*WHAT THE TASK ASKS*:
Only the lines from the one containing "Task: Open Choose" to the end of the data should be copied, exactly and without pictures.

(Stored records)
——

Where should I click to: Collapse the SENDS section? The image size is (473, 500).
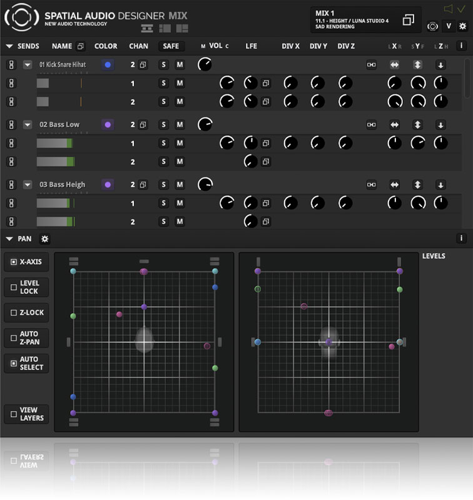tap(9, 46)
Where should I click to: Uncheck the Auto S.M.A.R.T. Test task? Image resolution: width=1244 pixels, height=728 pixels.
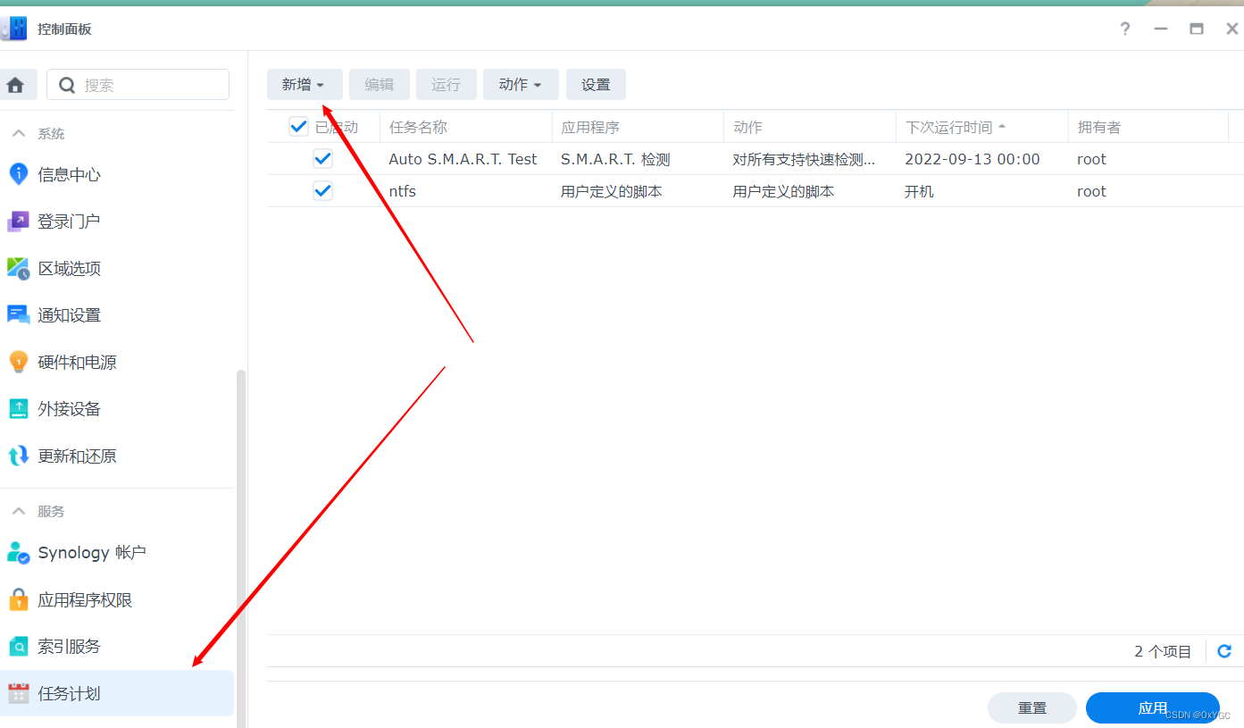pyautogui.click(x=322, y=157)
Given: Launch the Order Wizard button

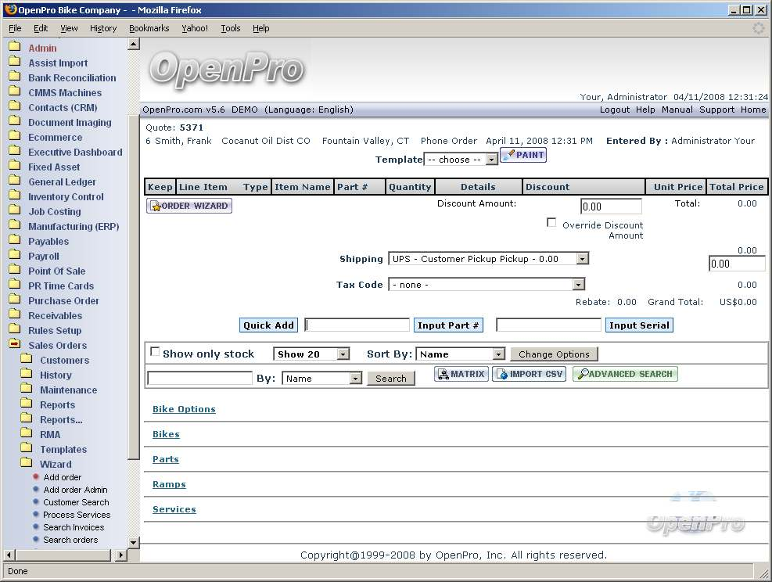Looking at the screenshot, I should [x=189, y=206].
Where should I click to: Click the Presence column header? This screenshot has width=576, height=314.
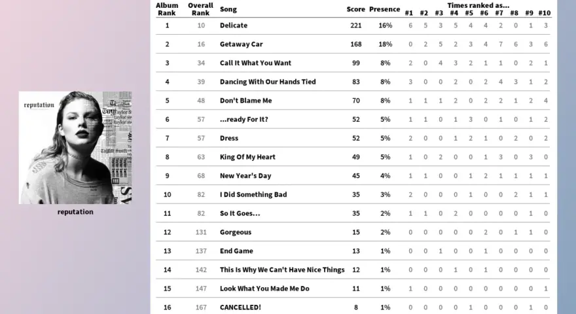[385, 9]
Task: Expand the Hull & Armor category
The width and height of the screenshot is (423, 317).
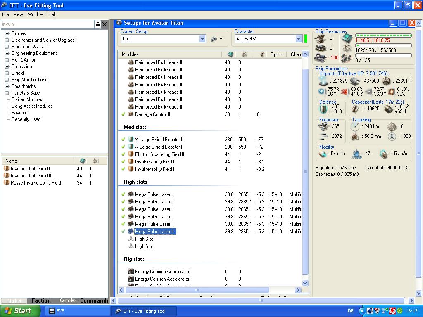Action: point(7,60)
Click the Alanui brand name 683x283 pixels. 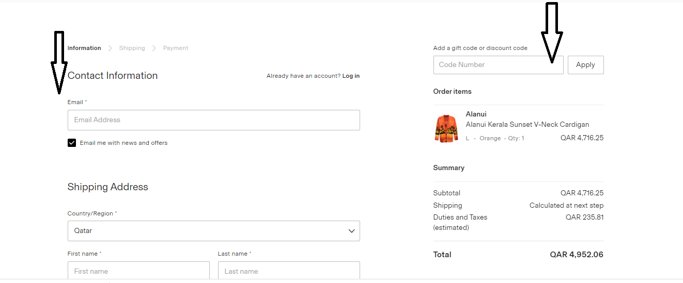[x=476, y=114]
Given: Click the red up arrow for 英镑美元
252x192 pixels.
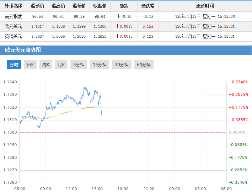Looking at the screenshot, I should 118,36.
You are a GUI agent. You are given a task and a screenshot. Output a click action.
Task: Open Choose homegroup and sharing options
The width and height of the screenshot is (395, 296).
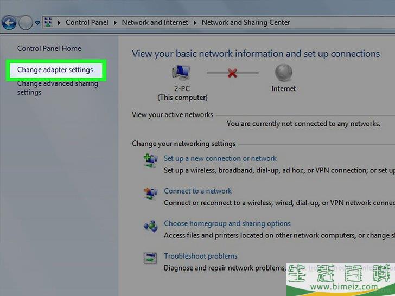coord(227,223)
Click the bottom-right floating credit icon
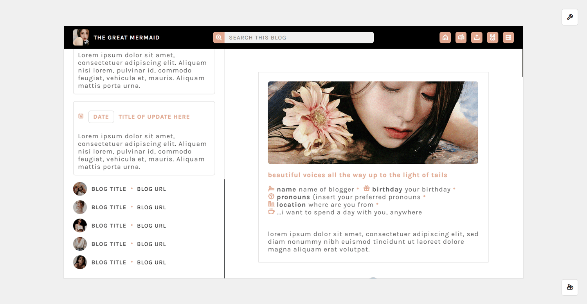The image size is (587, 304). (x=570, y=287)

——

*RESPONSE*:
Task: Open Choose homegroup and sharing options
The width and height of the screenshot is (395, 296).
coord(227,223)
Click the bottom-right floating credit icon
The image size is (587, 304). (x=570, y=287)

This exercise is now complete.